Sıcak, güneşli sokaklar. Çulsuzluk ama muhakkak cepte taşınan bir umut. Büyük bir adam olma umudu. Herşeyi, sokakta gördüğün herşeyi, hayatta gördüğün herşeyi, istediğin herşeyi elde edebilme umudu.

Sonra bir kız görürüsün. Senden daha farklı değildir. O da "alt"lardan biridir. O da birçok şeye sahip değildir. Senin gibidir. Ve çok güzeldir. Hiçbirşeye sahip olmak istemezsin o anda. Sadece onu istersin. Ama o seni istemez. Tıkanırsın.

Toza Sor, orjinal ismi Ask The Dust, filmi de var ama piç olmuş (izlemedim öyle diyorlar). Ama kitap muhteşem. Bukowski'nin methiyeler düzdüğü kitap. Herkesin yaşadığı bir hikayeyi, kimsenin anlatamadıği bir dille anlatan kitap. Hem her kelimesi her cümlesiyle, hem de anlatılan hikayesi sayesinde okunması gereken bir kitap. Bu kadar geç okuduğum için kendime kızıyorum.

Hikmet Temel Akarsu, Fante'yi yorumlarken der ki; "1930'ların Los Angeles'ı, 2000'lerin İstanbul'u benzeşik insanlık durumlarıyla doludur... Fante ise yaşayarak, duyarak, içinde olarak, kalbini açarak yazan bir yazar."

Aslında bakıyorum da iyi ki şimdi okumuşum.
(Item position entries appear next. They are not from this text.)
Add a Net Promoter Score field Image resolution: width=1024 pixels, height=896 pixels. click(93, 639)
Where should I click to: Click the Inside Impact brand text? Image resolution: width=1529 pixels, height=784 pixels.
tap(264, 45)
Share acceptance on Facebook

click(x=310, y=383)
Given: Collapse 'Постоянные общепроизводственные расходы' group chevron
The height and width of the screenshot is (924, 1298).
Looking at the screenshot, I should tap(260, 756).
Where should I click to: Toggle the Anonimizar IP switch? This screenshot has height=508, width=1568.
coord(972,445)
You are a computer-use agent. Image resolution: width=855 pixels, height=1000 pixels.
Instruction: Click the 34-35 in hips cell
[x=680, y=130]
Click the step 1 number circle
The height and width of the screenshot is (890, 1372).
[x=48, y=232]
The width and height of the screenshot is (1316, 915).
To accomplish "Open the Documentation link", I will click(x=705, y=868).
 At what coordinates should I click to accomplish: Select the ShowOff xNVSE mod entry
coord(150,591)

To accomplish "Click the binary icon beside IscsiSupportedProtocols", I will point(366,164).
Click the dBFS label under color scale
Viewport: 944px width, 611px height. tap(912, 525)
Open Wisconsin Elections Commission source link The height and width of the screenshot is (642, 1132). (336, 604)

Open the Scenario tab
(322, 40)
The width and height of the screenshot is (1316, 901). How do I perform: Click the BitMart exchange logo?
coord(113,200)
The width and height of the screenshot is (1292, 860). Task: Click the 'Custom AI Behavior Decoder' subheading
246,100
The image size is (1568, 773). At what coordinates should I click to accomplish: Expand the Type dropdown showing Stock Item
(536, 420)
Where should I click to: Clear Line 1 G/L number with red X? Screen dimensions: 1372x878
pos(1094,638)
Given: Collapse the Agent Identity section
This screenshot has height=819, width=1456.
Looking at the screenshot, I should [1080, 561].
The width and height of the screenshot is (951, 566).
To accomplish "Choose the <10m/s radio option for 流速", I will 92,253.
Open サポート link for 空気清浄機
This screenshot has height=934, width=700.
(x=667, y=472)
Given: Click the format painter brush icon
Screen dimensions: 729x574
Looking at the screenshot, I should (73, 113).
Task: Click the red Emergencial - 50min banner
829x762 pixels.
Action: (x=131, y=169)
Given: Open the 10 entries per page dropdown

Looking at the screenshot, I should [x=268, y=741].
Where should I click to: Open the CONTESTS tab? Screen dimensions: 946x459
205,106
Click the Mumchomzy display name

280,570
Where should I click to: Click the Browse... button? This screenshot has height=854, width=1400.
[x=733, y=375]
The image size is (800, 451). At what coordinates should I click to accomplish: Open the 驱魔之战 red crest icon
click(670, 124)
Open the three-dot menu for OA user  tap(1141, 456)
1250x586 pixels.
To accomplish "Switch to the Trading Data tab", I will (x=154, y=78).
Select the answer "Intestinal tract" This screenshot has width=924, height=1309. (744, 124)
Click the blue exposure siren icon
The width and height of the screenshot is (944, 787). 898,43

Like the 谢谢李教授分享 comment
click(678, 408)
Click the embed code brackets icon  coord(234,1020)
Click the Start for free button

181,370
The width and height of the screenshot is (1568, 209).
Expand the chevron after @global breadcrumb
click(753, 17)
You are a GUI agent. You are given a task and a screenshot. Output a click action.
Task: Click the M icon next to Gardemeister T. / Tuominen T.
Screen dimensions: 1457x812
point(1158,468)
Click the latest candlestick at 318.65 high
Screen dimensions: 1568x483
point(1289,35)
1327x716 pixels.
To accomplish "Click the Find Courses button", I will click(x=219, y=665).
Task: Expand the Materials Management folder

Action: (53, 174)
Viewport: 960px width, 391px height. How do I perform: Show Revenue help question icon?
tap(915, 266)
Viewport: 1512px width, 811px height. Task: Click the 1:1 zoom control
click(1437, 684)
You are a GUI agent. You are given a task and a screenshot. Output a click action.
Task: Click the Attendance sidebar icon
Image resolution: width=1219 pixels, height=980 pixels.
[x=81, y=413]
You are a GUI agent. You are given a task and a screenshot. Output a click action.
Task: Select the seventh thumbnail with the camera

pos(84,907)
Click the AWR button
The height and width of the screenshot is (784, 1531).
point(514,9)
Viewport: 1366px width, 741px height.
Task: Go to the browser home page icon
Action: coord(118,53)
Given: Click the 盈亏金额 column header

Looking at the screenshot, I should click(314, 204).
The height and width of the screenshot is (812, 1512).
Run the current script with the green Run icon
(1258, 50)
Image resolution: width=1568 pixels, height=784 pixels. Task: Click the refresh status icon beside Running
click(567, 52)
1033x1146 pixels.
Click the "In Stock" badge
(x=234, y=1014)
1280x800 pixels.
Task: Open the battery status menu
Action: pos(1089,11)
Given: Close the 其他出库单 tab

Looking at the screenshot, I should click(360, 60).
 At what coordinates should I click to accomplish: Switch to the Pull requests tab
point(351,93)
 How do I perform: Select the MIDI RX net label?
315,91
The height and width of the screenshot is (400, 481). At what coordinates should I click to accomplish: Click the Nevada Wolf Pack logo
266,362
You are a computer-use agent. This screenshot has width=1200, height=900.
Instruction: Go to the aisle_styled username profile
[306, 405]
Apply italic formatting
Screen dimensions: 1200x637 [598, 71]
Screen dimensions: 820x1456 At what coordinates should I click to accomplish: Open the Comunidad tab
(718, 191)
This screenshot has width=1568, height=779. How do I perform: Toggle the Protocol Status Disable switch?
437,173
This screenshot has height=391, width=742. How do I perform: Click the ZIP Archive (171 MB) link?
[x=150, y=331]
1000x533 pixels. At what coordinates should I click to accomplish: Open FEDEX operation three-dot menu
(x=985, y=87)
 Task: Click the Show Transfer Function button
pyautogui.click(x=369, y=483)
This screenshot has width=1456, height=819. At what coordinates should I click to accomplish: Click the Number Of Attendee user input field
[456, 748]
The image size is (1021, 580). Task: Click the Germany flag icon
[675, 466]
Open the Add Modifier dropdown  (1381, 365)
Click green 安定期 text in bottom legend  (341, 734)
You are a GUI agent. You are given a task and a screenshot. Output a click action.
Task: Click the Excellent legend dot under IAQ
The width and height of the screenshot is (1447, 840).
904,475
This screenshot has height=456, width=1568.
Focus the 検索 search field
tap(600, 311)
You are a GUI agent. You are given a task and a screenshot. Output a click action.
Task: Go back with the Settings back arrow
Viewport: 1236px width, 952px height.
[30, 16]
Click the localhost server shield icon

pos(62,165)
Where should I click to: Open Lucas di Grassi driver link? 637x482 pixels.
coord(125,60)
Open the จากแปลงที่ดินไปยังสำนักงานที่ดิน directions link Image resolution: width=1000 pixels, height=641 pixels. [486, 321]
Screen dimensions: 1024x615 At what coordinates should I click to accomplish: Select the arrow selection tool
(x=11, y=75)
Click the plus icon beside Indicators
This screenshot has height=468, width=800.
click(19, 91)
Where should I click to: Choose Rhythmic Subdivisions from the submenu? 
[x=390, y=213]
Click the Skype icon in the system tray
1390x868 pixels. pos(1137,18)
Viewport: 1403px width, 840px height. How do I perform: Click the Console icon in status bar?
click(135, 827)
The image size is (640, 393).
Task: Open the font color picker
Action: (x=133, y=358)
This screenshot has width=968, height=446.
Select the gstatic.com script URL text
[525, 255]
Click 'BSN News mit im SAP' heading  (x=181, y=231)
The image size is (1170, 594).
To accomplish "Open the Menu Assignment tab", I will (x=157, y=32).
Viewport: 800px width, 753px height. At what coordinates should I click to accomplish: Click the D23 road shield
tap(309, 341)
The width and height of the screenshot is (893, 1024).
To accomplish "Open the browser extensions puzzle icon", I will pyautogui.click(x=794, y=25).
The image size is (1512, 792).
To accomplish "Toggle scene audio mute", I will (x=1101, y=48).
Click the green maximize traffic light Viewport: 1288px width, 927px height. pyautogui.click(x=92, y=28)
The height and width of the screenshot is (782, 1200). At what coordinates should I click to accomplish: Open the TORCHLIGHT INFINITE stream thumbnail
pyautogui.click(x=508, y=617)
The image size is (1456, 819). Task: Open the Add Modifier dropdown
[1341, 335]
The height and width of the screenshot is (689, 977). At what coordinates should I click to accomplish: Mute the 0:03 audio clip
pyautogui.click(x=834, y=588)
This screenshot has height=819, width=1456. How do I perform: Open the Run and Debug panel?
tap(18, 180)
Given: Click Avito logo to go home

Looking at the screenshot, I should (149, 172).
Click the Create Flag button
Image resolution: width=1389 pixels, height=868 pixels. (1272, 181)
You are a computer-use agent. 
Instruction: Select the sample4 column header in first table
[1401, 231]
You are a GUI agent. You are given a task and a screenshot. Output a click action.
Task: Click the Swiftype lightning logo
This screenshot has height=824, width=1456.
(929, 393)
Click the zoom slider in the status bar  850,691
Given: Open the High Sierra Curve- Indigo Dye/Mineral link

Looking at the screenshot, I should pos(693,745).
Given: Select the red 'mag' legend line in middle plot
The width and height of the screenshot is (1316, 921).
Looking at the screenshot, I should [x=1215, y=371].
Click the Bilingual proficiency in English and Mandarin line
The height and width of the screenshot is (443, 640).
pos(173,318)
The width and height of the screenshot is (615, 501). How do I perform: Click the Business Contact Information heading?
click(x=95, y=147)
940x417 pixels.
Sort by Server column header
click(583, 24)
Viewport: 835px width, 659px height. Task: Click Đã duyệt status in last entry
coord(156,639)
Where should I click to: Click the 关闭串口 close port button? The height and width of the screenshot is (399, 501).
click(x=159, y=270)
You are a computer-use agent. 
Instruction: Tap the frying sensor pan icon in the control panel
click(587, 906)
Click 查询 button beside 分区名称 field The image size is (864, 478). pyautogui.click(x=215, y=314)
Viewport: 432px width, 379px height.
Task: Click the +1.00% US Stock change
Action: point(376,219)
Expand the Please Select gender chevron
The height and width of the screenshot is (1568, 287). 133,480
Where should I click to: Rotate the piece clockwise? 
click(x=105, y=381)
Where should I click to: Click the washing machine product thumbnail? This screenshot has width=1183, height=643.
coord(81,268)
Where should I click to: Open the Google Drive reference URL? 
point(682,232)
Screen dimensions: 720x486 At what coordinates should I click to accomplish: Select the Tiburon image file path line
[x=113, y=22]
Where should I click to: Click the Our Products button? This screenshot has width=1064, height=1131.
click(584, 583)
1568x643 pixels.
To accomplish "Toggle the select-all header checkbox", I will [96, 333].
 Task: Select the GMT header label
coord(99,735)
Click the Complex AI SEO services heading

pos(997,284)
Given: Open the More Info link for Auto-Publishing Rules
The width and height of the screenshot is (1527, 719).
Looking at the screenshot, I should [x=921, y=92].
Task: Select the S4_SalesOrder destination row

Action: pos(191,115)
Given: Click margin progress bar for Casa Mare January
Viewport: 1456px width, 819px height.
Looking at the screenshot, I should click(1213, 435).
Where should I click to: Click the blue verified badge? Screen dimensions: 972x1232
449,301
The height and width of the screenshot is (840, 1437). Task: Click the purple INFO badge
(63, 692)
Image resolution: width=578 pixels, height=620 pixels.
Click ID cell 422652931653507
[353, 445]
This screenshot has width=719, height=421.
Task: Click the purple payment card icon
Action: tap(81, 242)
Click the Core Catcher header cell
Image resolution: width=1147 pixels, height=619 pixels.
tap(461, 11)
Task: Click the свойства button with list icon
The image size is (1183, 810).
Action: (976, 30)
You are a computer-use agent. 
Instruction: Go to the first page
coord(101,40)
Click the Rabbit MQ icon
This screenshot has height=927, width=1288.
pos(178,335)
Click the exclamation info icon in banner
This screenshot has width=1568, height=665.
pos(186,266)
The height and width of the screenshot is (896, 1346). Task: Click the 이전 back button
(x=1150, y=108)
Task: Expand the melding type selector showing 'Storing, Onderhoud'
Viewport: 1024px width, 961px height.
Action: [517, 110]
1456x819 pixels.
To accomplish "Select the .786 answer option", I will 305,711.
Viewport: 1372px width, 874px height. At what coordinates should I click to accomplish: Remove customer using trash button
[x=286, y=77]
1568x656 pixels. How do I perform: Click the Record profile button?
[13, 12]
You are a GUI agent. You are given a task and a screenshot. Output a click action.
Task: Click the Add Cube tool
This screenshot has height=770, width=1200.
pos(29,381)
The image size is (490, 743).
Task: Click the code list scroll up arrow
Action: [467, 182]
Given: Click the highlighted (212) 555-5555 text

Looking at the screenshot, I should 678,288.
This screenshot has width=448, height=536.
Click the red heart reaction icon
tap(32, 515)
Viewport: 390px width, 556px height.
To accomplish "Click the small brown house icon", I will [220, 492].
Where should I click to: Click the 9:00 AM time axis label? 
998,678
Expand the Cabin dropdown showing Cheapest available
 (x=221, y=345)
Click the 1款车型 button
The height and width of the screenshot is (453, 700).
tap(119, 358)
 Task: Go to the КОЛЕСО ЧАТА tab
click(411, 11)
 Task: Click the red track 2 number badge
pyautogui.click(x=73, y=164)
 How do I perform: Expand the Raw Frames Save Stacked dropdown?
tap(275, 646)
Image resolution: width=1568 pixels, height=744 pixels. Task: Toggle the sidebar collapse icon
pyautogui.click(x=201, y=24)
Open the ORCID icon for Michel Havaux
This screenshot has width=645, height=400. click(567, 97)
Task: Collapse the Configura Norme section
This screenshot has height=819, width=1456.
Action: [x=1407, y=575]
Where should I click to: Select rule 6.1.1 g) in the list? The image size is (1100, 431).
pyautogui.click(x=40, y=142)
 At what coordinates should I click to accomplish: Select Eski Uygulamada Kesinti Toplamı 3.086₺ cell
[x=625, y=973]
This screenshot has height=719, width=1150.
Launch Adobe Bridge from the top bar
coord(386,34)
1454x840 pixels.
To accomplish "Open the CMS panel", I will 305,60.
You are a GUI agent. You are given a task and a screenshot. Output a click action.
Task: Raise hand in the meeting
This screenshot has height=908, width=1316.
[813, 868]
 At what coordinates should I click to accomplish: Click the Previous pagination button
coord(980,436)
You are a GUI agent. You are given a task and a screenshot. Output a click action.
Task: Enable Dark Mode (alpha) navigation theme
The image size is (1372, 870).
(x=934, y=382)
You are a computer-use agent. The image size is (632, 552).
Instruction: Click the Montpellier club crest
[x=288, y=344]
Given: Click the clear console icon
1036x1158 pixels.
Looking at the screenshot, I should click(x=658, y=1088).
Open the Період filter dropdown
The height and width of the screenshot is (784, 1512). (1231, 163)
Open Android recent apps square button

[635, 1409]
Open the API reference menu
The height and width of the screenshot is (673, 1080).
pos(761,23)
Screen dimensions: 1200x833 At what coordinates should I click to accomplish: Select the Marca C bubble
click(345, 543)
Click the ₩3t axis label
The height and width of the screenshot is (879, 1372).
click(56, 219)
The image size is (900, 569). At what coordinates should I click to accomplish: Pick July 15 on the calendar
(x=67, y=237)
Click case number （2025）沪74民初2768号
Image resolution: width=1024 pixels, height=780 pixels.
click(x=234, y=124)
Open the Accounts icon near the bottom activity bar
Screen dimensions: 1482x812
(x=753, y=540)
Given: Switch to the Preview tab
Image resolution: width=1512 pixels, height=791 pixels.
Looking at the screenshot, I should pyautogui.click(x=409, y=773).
Diğer kitaplarını da acilen okumak lazım demek ki:

Bunker Tepesi Düşleri, Los Angeles Yolu, 1933 Berbat Bir Yıldı, Bahara Kadar Bekle Bandini... İsimleri bile güzel..

1 yorum:

Yağız Gönüler dedi ki...

bukowskinin hayran olduğu adamlardan biridir john fante. toza sor da şüphesiz en iyi kitabıdır.